C’est indéniable, la popularité Sport-études est grandissante. Offerts exclusivement au niveau secondaire, on dénombre plus de 700 de ces programmes reconnus par le ministère de l’Éducation. Une cinquantaine d’établissements offrent cette option scolaire actuellement au Québec, dans 37 disciplines différentes. Seuls les élèves possédant un talent sportif confirmé par une fédération et qui vise l’excellence sportive peuvent y adhérer et doivent être identifiés comme étant athlètes de niveau: espoir, relève, élite ou excellence. L’élève doit alors consacrer trois heures par jour à ce sport, libérées sur sa plage horaire scolaire.

Dina-Bélanger a plutôt opté pour une formule allégée non régie par une fédération sportive. « On trouvait que trois heures c’était beaucoup, on voulait offrir aux élèves quelque chose de plus atteignable et moins restreignant pour leur horaire. » Sous l’appellation Étude-Sport, le programme priorise d’abord l’éducation, tout en permettant la pratique quotidienne d’un sport à l’école. Concrètement, l’élève suit son horaire de cours habituel jusqu’à 14 h 30… mais la dernière heure de la journée se passe au gymnase. « Une heure de sport chaque jour, ça leur permet de vivre quand même d’autres passions à l’école car on offre beaucoup de choses… » explique la responsable du programme.

Sélection minutieuse

La sélection des élèves du programme s’est faite de façon individuelle, considérant non seulement son dossier scolaire, mais tenant compte principalement de son attitude générale, son sens des responsabilité, sa motivation ainsi que certaines de ses aptitudes physiques.

Afin de rattraper la matière manquée, les élèves se sont engagés à participer aux récupérations prévues à cet effet et ce, dès l’inscription. L’équipe-école effectuera un suivi très serré auprès de chacun d’eux en ce qui attrait à leur cheminement et leurs résultats scolaires. Advenant qu’un athlète éprouve des difficultés ou soit en situation d’échec dans une matière, il devra se présenter en classe dans les cours problématiques plutôt qu’au gymnase et ce, jusqu’à ce que la situation soit rétablie.

L’évolution de l’athlète: la priorité

L’évolution individuelle est au coeur de ce programme Étude-Sport.
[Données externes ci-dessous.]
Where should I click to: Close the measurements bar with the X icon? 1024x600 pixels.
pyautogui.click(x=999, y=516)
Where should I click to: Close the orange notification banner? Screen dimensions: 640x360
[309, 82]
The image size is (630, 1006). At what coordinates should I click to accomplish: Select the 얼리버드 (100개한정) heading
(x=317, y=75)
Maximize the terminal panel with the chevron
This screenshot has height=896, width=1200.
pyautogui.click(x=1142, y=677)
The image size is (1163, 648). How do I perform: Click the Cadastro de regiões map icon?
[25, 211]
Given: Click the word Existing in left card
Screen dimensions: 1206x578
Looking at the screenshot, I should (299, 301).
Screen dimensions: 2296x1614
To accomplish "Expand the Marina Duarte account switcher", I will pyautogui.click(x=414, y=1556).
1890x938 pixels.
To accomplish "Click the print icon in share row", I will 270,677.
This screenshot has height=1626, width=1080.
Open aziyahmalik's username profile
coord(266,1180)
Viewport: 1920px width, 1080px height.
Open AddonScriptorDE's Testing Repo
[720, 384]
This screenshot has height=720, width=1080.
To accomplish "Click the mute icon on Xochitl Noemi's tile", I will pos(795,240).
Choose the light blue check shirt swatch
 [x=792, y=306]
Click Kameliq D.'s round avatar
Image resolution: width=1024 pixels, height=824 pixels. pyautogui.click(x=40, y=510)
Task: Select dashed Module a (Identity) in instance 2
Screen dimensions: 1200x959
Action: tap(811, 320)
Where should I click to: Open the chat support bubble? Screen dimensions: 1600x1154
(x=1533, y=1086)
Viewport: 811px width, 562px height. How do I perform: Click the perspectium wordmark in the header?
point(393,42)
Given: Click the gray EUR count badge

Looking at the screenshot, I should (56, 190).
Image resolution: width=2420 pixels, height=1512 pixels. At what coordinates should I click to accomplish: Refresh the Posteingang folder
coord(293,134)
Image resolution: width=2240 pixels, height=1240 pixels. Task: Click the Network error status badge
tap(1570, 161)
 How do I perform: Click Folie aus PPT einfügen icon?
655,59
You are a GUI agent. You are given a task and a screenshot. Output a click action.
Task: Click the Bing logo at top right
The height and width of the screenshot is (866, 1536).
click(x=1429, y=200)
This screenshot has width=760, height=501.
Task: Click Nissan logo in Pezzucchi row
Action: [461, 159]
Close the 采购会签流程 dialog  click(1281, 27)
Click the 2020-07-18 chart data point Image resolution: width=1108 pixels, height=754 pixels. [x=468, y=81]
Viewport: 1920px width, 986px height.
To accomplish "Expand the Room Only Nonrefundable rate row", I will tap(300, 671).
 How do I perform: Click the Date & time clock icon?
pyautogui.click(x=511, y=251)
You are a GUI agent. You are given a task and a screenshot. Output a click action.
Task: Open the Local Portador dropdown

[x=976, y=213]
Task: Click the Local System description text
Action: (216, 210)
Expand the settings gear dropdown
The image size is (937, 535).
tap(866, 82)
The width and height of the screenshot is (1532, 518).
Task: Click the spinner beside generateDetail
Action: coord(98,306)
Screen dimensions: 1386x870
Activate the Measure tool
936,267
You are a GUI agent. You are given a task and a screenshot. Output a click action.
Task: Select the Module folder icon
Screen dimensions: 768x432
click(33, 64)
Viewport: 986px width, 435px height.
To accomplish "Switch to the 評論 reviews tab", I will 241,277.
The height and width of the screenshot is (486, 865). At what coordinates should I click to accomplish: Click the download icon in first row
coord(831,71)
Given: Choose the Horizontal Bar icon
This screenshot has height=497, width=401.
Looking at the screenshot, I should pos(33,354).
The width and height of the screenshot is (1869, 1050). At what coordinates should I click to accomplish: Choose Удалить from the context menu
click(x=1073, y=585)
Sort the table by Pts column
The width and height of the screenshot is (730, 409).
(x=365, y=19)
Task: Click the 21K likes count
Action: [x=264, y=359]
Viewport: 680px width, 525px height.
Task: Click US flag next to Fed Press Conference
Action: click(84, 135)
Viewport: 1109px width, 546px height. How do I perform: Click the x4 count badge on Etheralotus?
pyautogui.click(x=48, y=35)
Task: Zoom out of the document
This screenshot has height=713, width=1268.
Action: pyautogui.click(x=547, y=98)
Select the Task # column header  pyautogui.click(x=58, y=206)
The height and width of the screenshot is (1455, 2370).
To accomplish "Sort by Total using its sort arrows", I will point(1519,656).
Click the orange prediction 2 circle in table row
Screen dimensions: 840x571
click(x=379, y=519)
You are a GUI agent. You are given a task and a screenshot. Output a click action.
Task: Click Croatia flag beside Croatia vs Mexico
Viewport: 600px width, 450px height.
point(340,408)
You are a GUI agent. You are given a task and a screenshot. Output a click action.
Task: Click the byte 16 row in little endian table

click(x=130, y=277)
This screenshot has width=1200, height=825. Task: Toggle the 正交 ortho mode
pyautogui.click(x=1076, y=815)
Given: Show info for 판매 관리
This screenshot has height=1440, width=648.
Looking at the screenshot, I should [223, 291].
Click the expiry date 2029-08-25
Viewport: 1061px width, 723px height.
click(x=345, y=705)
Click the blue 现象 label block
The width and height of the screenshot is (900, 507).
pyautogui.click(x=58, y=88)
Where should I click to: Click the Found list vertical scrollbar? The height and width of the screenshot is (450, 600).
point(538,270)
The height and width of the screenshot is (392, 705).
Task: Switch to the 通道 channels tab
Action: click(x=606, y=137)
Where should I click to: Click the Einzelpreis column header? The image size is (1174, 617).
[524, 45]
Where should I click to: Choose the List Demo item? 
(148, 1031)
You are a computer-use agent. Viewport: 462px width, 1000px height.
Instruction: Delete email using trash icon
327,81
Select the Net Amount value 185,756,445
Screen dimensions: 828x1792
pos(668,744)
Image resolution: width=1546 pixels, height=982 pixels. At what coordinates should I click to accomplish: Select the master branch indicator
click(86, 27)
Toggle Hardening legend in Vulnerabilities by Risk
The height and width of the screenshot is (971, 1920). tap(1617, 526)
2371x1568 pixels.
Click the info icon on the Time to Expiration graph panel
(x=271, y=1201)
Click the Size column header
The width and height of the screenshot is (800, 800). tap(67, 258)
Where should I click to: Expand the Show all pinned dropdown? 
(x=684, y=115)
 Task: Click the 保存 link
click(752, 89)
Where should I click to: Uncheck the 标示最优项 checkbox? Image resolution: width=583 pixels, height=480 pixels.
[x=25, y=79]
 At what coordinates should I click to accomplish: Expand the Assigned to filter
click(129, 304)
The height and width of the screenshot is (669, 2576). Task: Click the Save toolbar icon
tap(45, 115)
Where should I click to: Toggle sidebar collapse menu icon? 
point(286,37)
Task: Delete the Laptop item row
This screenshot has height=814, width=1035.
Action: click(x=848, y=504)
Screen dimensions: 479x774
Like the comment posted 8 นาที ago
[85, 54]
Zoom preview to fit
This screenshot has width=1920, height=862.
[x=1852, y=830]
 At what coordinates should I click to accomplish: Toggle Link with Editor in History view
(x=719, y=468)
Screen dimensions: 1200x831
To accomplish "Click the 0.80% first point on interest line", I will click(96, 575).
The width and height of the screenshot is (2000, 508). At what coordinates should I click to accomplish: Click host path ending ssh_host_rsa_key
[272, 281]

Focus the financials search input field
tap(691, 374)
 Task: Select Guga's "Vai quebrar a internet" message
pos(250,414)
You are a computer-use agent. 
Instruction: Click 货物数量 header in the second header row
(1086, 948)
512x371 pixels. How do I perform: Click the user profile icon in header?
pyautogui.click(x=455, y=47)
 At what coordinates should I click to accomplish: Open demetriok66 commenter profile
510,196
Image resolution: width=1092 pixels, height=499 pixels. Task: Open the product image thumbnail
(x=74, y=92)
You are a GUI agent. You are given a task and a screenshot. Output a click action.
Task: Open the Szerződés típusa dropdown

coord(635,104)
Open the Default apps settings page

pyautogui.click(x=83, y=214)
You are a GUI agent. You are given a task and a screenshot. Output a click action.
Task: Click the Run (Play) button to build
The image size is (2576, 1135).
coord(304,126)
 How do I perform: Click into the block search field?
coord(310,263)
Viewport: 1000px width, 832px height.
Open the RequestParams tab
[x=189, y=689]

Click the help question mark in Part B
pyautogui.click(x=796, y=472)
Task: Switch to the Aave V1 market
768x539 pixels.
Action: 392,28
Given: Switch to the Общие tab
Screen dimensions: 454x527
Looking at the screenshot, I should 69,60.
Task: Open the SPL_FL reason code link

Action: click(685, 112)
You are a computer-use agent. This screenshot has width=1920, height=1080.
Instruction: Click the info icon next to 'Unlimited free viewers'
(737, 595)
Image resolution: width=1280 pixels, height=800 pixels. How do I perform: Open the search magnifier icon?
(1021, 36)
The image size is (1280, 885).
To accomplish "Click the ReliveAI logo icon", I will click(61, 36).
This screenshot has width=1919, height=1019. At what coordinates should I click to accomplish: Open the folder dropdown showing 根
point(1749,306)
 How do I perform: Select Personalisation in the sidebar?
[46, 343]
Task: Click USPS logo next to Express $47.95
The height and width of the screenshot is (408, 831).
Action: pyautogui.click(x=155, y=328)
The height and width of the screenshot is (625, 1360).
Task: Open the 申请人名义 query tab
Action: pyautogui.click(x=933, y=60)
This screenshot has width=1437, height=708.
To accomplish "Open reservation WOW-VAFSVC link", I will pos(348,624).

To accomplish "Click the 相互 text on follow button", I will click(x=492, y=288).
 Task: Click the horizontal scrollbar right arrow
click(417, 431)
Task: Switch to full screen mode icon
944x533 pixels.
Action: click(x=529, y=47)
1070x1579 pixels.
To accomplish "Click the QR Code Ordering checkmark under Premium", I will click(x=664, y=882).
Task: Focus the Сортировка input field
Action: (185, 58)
Le jeune ne fera pas que du volley-ball: il doit d’abord trouver son équilibre physique et mental, notamment abordé dans les volets alimentation et entraînement. « On va avoir beaucoup de mentorat pour travailler leur confiance en soi et leur sentiment d’efficacité personnelle. » La coach misera énormément sur la préparation et le développement physique, comme la force et la vitesse. « On va utiliser la vidéo pour travailler, on ira voir des matchs de calibre collégial et universitaire… » Selon Mme Duval-Brûlé, il est important que le jeune puisse voir « la vraie vie d’un joueur de volley de haut niveau ». Elle veut également s’assurer d’une variété d’activités au programme afin que chaque jeune y trouve son compte.

Laisser l’élève vivre sa passion

Jusqu’à maintenant, la direction ne voit que des bienfaits à ce programme qui vise à laisser le jeune vivre sa passion à l’école. « Les jeunes entrent ici plein d’énergie… en classe ils sont plus concentrés. Ils savent que s’ils travaillent fort, il pourront ensuite venir jouer au gymnase! « . Il y a plus que cette motivation; les élèves apprennent à bien s’organiser, trouver un équilibre de vie, mieux se nourrir et prendre soin de leur corps pour éviter les blessures. De petits détails qui, à long terme, peuvent changer la vie de ces jeunes adultes.

Dans un avenir rapproché, la direction aimerait créer d’autres équipes Étude-Sport pouvant compétitionner au niveau provincial. Dina-Bélanger rêve de développer des programmes similaires dans d’autres sports et même dans d’autres disciplines… pourquoi pas un Étude-Art pour l’an prochain? À suivre!